Joel Embiid Unmasks When Needed
The mask could very well be throwing Embiid off. He struggled with his shot all game, and his final line gave off serious Russell Westbrook–down-in-the-fourth vibes: 2-of-11 overall, 0-for-4 from distance. Through three quarters, he looked like he was having one of the worst games of his career. But he pulled it together for an enormous fourth quarter, if not from the field, then from everywhere else.

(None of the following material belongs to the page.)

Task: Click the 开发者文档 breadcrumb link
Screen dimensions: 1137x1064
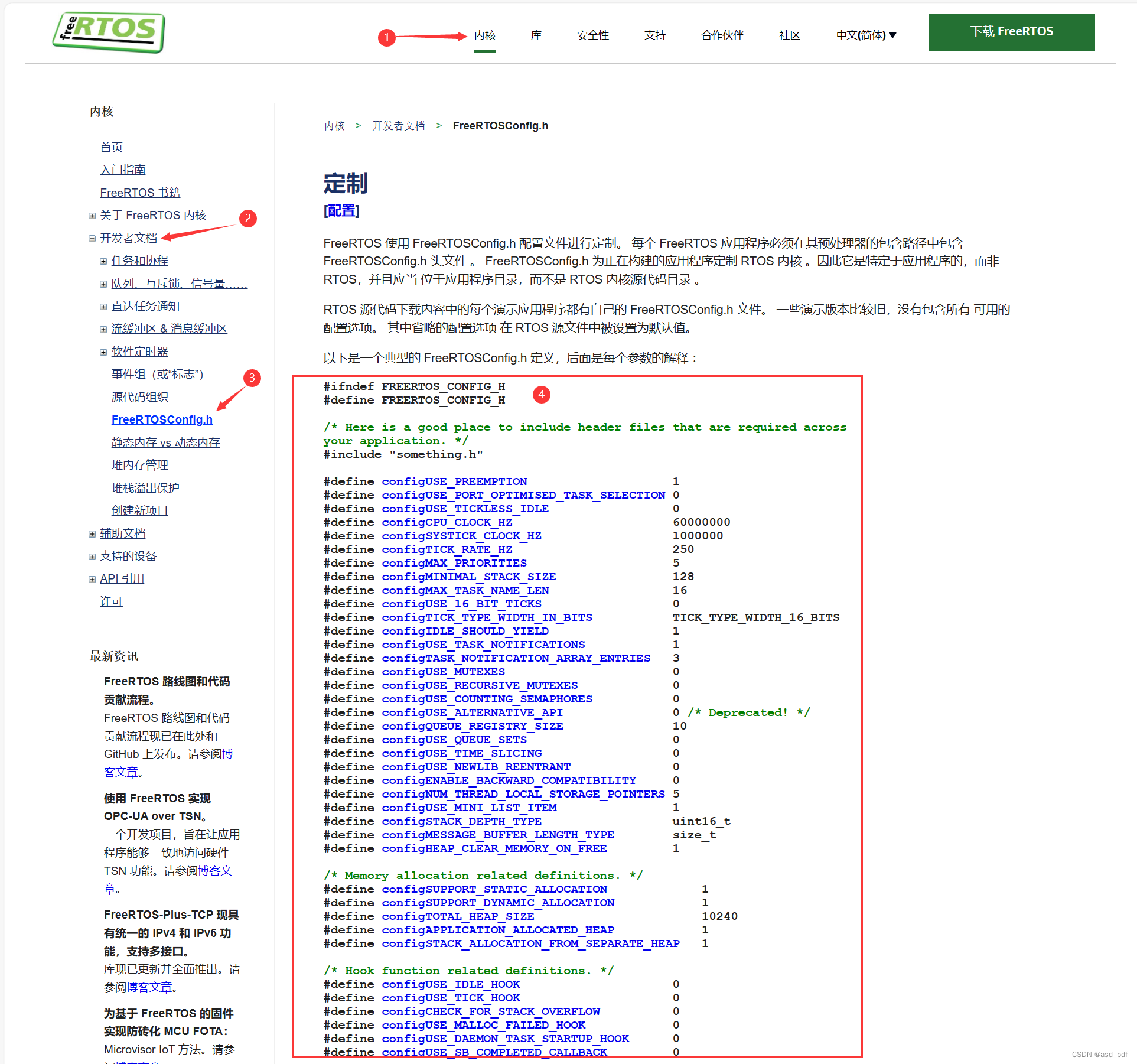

Embiid powered up his rim protection, grabbed five of his 12 total boards in the last clip, and served up three blocks. (Although, his last stuff was called a foul with 15 seconds left.) And for all the shots he missed from his typical spots on the floor, Embiid took advantage of the one from which he could shoot blind consistently: the foul line. He was a game-high 10-for-13 from the charity stripe, and drew five of those attempts in—you guessed it—the fourth. It doesn’t hurt that the mask is not needed at the line.
After the win, Sixers coach Brett Brown said that Philly has “those two players [that] have the chance to be great.” Even after an abysmal first three quarters, Embiid deserves our swooning.